Hematospermia Treatment & Management
- Author: Jonathan D Schiff, MD; Chief Editor: Edward David Kim, MD, FACS more...
The primary goal in the management of hematospermia is to allay the anxiety of the frightened patient. Hematospermia is rarely associated with significant pathology, especially in younger men. The three factors that dictate the extent of the evaluation and treatment include (1) patient's age, (2) the duration and recurrence of the hematospermia, and (3) the presence of any associated hematuria. Most malignancies associated with hematospermia occur in patients older than 40 years. Chronic hematospermia warrants more aggressive intervention to identify an etiologic factor.
Urogenital infections require appropriate antibiotic therapy, which normally resolves the problem. In all men, enterobacteria (especially Escherichia coli) should be covered. In younger men, concomitant therapy for chlamydial infections should also be used. A fluoroquinolone should adequately treat both organisms. If the patient is allergic to fluoroquinolones or cannot afford this class of drugs, a combination of trimethoprim/sulfamethoxazole and doxycycline is often successful. A 2-week course is usually sufficient. Concomitant inflammation may be treated with ibuprofen or other nonsteroidal anti-inflammatory drugs.
Urethral or prostatic varices are best fulgurated. Cysts, of either the seminal vesicles or prostatic urethra, can be aspirated transrectally.
For calculi in the ejaculatory ducts or seminal vesicles, Oh and Seo reported successful resolution of hematospermia in 13 of 15 patients, using endoscopic treatment and a holmium laser. After dilation with a guidewire and ureteral serial dilator and introduction of a semi-rigid ureteroscope, a holmium laser was used to incise the obstructed ejaculatory duct, coagulate hemorrhagic mucosa, and fragment the calculi in the ejaculatory duct or seminal vesicles. Stones were removed using a basket and forceps.
Fuse and colleagues injected coagulant substances into dilatated seminal vesicles under transrectal ultrasound guidance in seven patients with hematospermia. The hematospermia was transiently resolved by this maneuver for a maximum duration of 3 months, at which time the condition recurred. Therefore, currently, no evidence suggests that the injection of any substance, coagulant or sclerosant, has any role in the management of hematospermia.
Bleeding diatheses or other systemic disorders should be managed in the appropriate manner.
In men with coexisting bladder outlet obstruction, a 5-alpha reductase inhibitor may be used.
No rationale currently exists for the use of oral agents, such as estrogens or corticotropins, which have been used in the past.
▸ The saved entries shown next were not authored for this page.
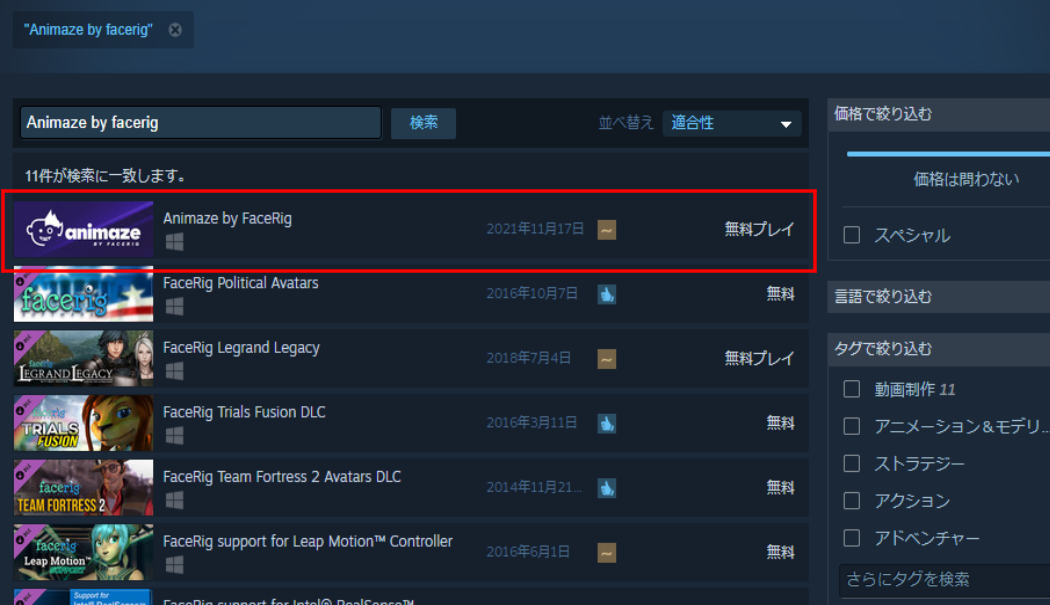The width and height of the screenshot is (1050, 605).
Task: Click the さらにタグを検索 tag search field
Action: [944, 580]
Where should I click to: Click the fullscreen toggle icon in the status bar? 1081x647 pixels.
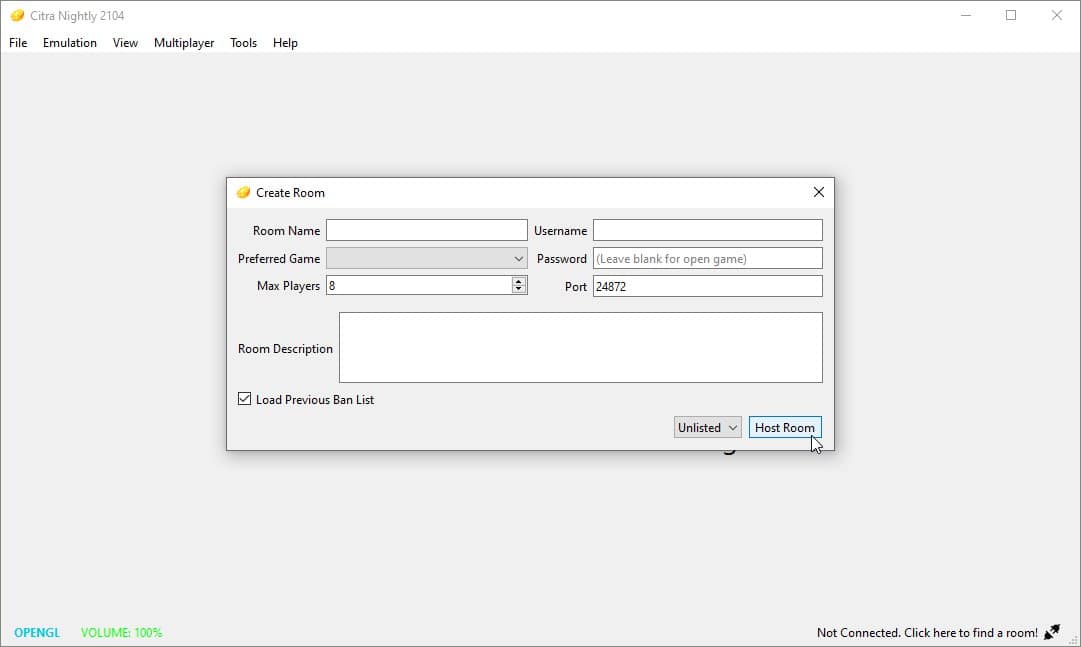pyautogui.click(x=1052, y=632)
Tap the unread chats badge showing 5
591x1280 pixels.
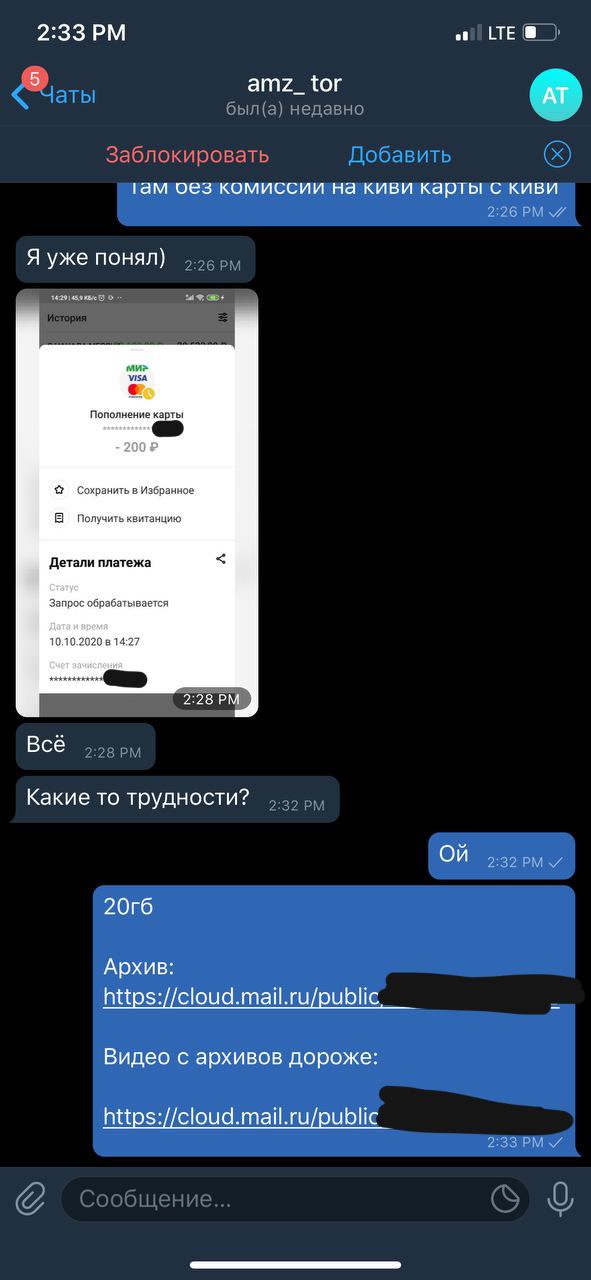click(34, 78)
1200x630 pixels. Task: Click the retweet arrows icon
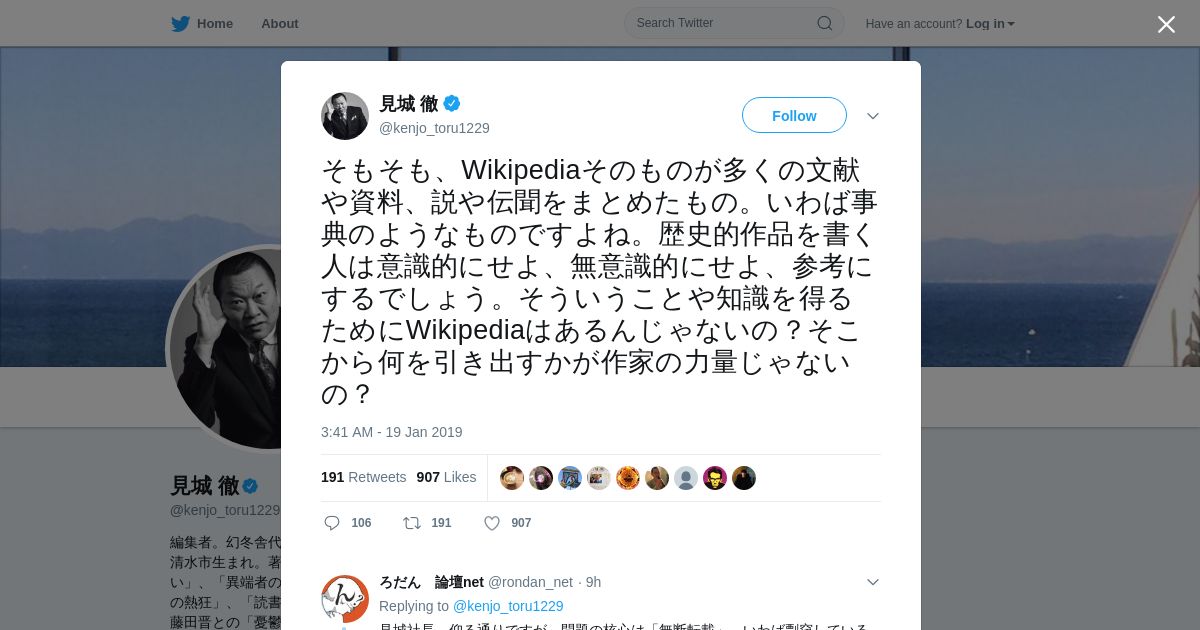(x=411, y=523)
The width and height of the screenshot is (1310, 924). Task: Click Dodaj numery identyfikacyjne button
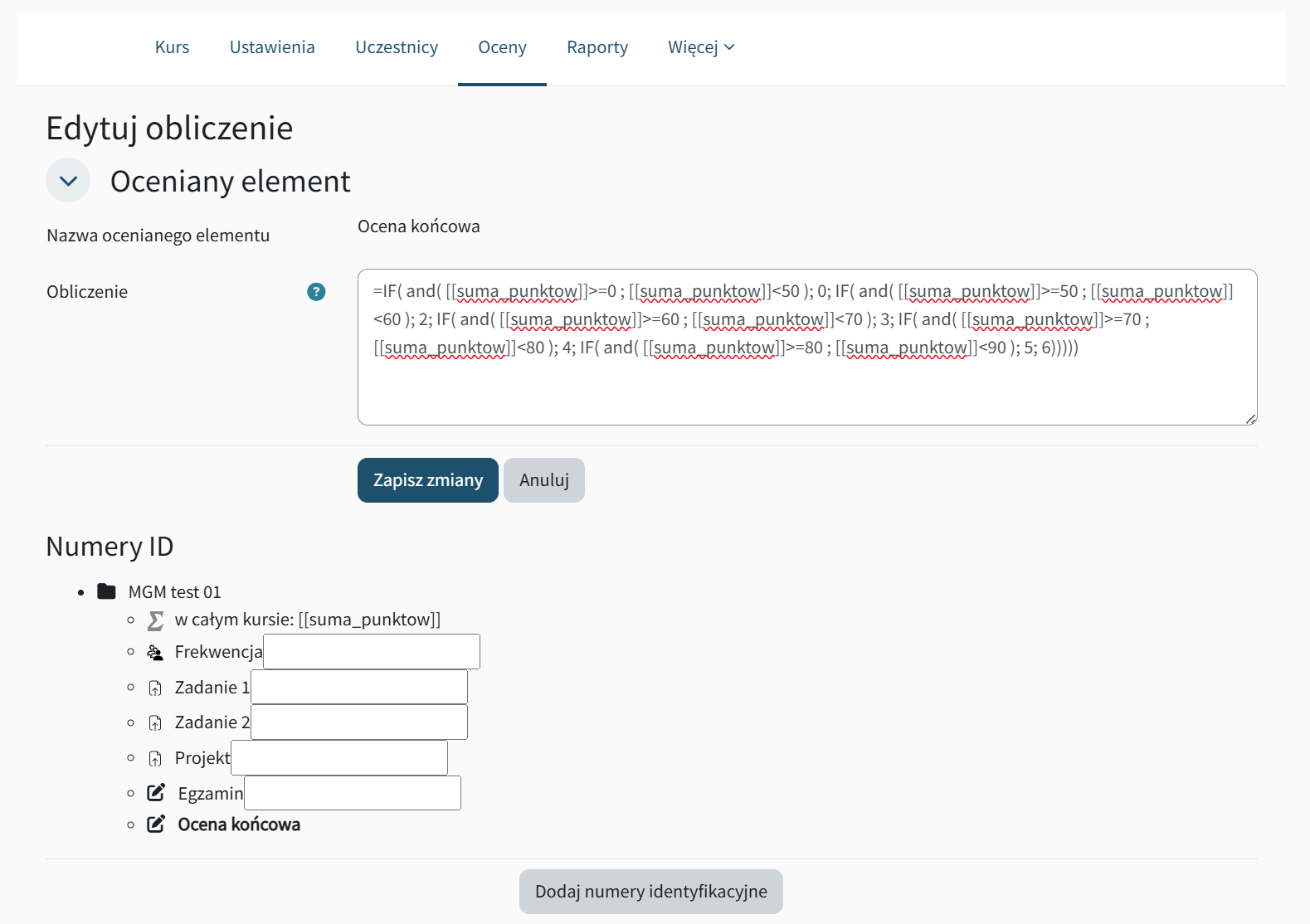click(x=650, y=892)
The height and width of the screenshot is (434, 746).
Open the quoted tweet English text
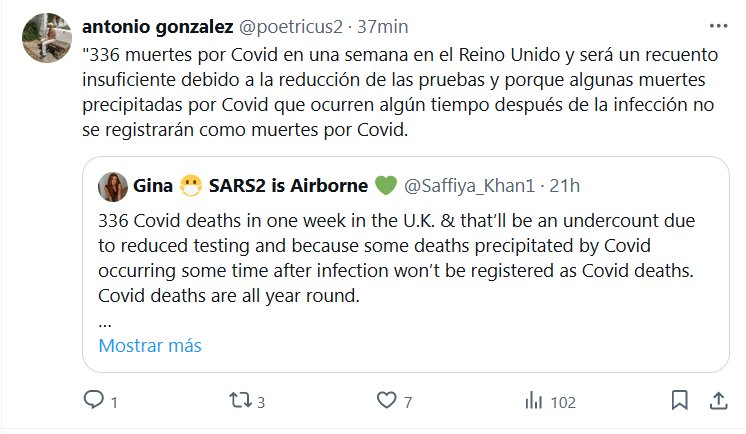[x=398, y=256]
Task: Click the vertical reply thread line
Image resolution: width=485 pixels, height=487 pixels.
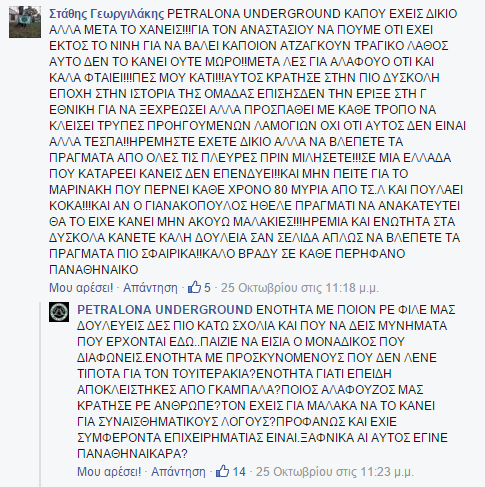Action: (x=40, y=394)
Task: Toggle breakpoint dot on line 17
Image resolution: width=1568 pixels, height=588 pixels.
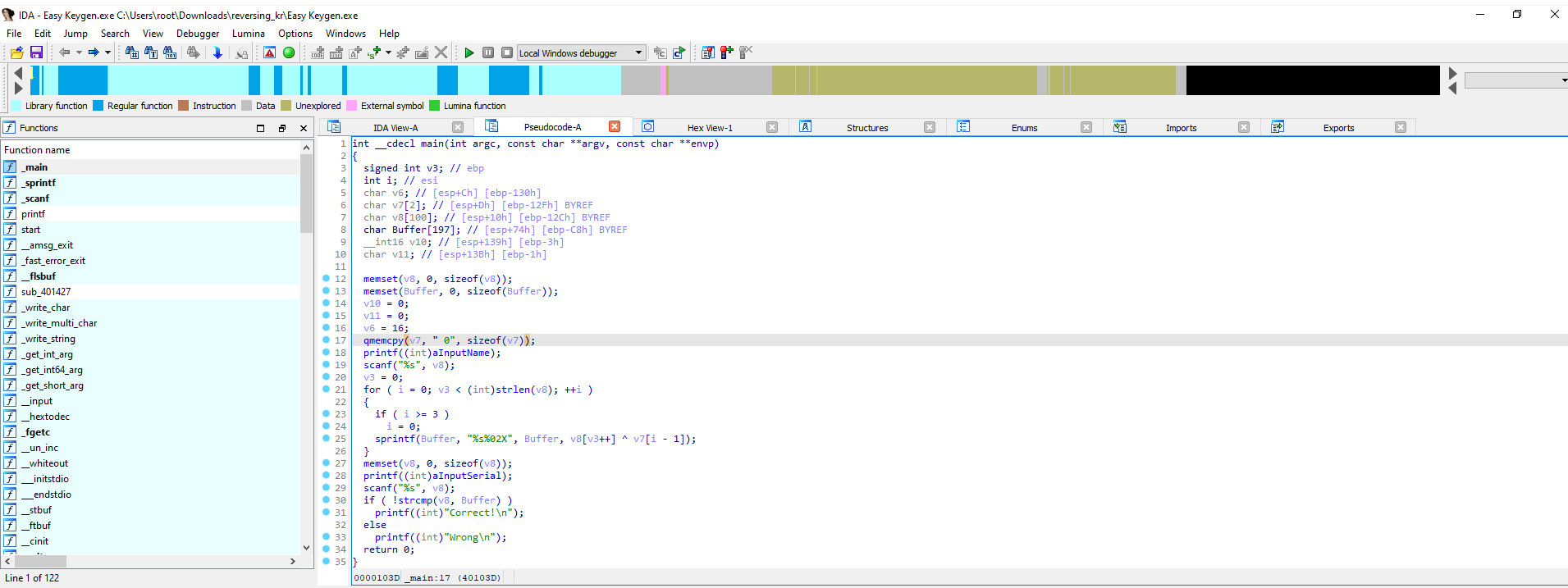Action: 327,340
Patients in whom bleeding prostatic variceal veins are suggested as the cause of hematospermia are candidates for fulguration. After infectious causes have been excluded in cases of persistent hematospermia, cystourethroscopy is performed. If large friable prostatic veins are discovered and examination findings are otherwise normal, fulguration with a Bugbee or loop electrode can be performed. Prior to fulguration, a biopsy should be performed on any suggestive lesions.
More recently, a technique of endoscopy of the ejaculatory ducts and seminal vesicles has been described.[33, 34] This technique involves using a semirigid ureteroscope to cannulate the ejaculatory duct and allows the surgeon to examine the duct, seminal vesicle, and ampulla of the vas. However, the author reserves this technique for only the most refractory cases of hemospermia that cause significant physiologic (urinary retention or persistent hematuria) or psychological (avoidance of ejaculation) trauma.